::: Information provided :::
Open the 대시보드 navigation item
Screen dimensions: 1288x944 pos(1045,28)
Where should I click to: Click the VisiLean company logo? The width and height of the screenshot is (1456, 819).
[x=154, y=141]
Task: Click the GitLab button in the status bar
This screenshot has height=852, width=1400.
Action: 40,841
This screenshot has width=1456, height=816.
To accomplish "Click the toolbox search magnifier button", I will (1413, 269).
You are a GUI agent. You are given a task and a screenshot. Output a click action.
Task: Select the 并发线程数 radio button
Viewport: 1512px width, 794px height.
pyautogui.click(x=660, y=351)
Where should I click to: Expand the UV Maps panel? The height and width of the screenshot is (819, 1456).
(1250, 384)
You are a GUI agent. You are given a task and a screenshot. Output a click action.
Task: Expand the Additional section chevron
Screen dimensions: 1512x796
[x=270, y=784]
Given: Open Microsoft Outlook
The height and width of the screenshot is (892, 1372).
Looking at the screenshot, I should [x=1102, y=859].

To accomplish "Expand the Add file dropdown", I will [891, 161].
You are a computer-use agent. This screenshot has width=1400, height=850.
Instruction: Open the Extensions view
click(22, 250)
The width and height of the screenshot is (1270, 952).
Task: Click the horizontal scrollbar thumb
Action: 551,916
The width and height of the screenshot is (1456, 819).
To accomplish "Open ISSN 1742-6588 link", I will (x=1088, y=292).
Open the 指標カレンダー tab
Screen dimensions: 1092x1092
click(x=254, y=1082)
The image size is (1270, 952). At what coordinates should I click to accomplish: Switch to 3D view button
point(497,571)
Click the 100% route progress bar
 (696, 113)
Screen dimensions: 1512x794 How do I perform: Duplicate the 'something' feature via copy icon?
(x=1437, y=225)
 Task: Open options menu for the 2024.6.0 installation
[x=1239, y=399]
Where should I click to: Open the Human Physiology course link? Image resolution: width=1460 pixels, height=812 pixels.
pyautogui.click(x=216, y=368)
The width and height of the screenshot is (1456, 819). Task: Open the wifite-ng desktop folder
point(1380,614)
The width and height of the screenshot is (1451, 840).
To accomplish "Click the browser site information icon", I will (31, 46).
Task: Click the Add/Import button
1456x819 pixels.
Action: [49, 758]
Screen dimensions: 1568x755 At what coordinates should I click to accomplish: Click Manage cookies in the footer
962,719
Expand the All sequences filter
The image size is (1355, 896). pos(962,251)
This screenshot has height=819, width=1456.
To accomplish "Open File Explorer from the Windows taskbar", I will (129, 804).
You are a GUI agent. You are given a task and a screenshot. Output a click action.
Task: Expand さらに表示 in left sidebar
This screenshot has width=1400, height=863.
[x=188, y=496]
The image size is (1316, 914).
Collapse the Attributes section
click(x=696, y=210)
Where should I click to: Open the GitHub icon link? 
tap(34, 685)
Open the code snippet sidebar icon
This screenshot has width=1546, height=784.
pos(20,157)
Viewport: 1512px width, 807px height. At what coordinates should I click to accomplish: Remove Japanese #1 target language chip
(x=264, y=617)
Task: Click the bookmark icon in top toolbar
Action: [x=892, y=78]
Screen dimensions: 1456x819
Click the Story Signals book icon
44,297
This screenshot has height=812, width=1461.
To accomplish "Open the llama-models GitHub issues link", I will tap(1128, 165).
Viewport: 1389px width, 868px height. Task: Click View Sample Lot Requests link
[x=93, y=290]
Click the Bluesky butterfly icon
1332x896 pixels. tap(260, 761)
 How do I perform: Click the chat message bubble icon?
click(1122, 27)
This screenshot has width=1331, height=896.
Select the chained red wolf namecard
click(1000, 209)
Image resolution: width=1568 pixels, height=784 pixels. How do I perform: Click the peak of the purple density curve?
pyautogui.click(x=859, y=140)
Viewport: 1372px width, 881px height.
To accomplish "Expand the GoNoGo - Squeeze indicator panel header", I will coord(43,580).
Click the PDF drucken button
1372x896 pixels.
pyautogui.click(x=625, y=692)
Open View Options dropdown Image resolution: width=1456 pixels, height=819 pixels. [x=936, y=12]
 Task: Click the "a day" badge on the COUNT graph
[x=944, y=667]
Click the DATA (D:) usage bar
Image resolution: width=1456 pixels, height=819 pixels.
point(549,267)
:::
### Instructions for the task
Every line of the data above is to be repeated exactly.

### Output
Open the 대시보드 navigation item
Screen dimensions: 1288x944 pos(1045,28)
Where should I click to: Click the VisiLean company logo? The width and height of the screenshot is (1456, 819).
[x=154, y=141]
Task: Click the GitLab button in the status bar
This screenshot has height=852, width=1400.
Action: 40,841
This screenshot has width=1456, height=816.
To accomplish "Click the toolbox search magnifier button", I will (1413, 269).
You are a GUI agent. You are given a task and a screenshot. Output a click action.
Task: Select the 并发线程数 radio button
Viewport: 1512px width, 794px height.
pyautogui.click(x=660, y=351)
Where should I click to: Expand the UV Maps panel? The height and width of the screenshot is (819, 1456).
(1250, 384)
You are a GUI agent. You are given a task and a screenshot. Output a click action.
Task: Expand the Additional section chevron
Screen dimensions: 1512x796
[x=270, y=784]
Given: Open Microsoft Outlook
The height and width of the screenshot is (892, 1372).
Looking at the screenshot, I should [x=1102, y=859].

To accomplish "Expand the Add file dropdown", I will [891, 161].
You are a computer-use agent. This screenshot has width=1400, height=850.
Instruction: Open the Extensions view
click(22, 250)
The width and height of the screenshot is (1270, 952).
Task: Click the horizontal scrollbar thumb
Action: 551,916
The width and height of the screenshot is (1456, 819).
To accomplish "Open ISSN 1742-6588 link", I will (x=1088, y=292).
Open the 指標カレンダー tab
Screen dimensions: 1092x1092
click(x=254, y=1082)
The image size is (1270, 952). At what coordinates should I click to accomplish: Switch to 3D view button
point(497,571)
Click the 100% route progress bar
 (696, 113)
Screen dimensions: 1512x794 How do I perform: Duplicate the 'something' feature via copy icon?
(x=1437, y=225)
 Task: Open options menu for the 2024.6.0 installation
[x=1239, y=399]
Where should I click to: Open the Human Physiology course link? Image resolution: width=1460 pixels, height=812 pixels.
pyautogui.click(x=216, y=368)
The width and height of the screenshot is (1456, 819). Task: Open the wifite-ng desktop folder
point(1380,614)
The width and height of the screenshot is (1451, 840).
To accomplish "Click the browser site information icon", I will (31, 46).
Task: Click the Add/Import button
1456x819 pixels.
Action: [49, 758]
Screen dimensions: 1568x755 At what coordinates should I click to accomplish: Click Manage cookies in the footer
962,719
Expand the All sequences filter
The image size is (1355, 896). pos(962,251)
This screenshot has height=819, width=1456.
To accomplish "Open File Explorer from the Windows taskbar", I will (129, 804).
You are a GUI agent. You are given a task and a screenshot. Output a click action.
Task: Expand さらに表示 in left sidebar
This screenshot has width=1400, height=863.
[x=188, y=496]
The image size is (1316, 914).
Collapse the Attributes section
click(x=696, y=210)
Where should I click to: Open the GitHub icon link? 
tap(34, 685)
Open the code snippet sidebar icon
This screenshot has width=1546, height=784.
pos(20,157)
Viewport: 1512px width, 807px height. At what coordinates should I click to accomplish: Remove Japanese #1 target language chip
(x=264, y=617)
Task: Click the bookmark icon in top toolbar
Action: [x=892, y=78]
Screen dimensions: 1456x819
Click the Story Signals book icon
44,297
This screenshot has height=812, width=1461.
To accomplish "Open the llama-models GitHub issues link", I will tap(1128, 165).
Viewport: 1389px width, 868px height. Task: Click View Sample Lot Requests link
[x=93, y=290]
Click the Bluesky butterfly icon
1332x896 pixels. tap(260, 761)
 How do I perform: Click the chat message bubble icon?
click(1122, 27)
This screenshot has width=1331, height=896.
Select the chained red wolf namecard
click(1000, 209)
Image resolution: width=1568 pixels, height=784 pixels. How do I perform: Click the peak of the purple density curve?
pyautogui.click(x=859, y=140)
Viewport: 1372px width, 881px height.
To accomplish "Expand the GoNoGo - Squeeze indicator panel header", I will coord(43,580).
Click the PDF drucken button
1372x896 pixels.
pyautogui.click(x=625, y=692)
Open View Options dropdown Image resolution: width=1456 pixels, height=819 pixels. [x=936, y=12]
 Task: Click the "a day" badge on the COUNT graph
[x=944, y=667]
Click the DATA (D:) usage bar
Image resolution: width=1456 pixels, height=819 pixels.
point(549,267)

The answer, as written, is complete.